— Work required —
Where a line of the records holds the string "agent", copy that line.

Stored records
======
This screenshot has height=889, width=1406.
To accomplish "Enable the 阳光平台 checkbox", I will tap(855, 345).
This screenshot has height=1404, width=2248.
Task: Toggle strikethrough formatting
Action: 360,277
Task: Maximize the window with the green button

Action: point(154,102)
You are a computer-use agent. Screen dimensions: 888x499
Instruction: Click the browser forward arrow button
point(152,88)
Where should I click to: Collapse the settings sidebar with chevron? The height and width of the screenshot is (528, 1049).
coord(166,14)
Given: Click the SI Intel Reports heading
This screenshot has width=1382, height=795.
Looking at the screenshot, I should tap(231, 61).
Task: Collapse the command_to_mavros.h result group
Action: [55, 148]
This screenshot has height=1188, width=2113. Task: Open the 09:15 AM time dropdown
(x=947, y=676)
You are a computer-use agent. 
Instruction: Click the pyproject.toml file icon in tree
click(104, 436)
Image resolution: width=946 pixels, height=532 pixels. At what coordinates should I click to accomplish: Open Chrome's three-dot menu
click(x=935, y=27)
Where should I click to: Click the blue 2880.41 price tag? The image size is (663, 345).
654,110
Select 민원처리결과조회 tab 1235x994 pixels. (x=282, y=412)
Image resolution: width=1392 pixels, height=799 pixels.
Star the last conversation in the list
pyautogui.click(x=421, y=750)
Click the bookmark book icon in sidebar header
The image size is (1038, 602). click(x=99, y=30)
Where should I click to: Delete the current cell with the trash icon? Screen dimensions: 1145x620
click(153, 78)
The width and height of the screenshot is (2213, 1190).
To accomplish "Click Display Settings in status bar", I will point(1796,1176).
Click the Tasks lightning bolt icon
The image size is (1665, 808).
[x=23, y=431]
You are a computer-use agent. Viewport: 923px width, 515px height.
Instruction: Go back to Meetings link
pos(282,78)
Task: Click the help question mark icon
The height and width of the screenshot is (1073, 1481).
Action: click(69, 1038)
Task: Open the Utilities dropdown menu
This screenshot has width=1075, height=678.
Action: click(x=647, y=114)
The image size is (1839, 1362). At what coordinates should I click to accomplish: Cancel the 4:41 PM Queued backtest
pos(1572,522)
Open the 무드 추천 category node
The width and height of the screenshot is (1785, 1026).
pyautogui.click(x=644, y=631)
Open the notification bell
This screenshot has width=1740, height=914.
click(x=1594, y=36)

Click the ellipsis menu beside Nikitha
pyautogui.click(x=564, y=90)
======
— Solution to the exercise —
You are a computer-use agent. Screen dimensions: 888x499
You are a computer-use agent. 
You are a computer-use agent. Viewport: 923px width, 515px height.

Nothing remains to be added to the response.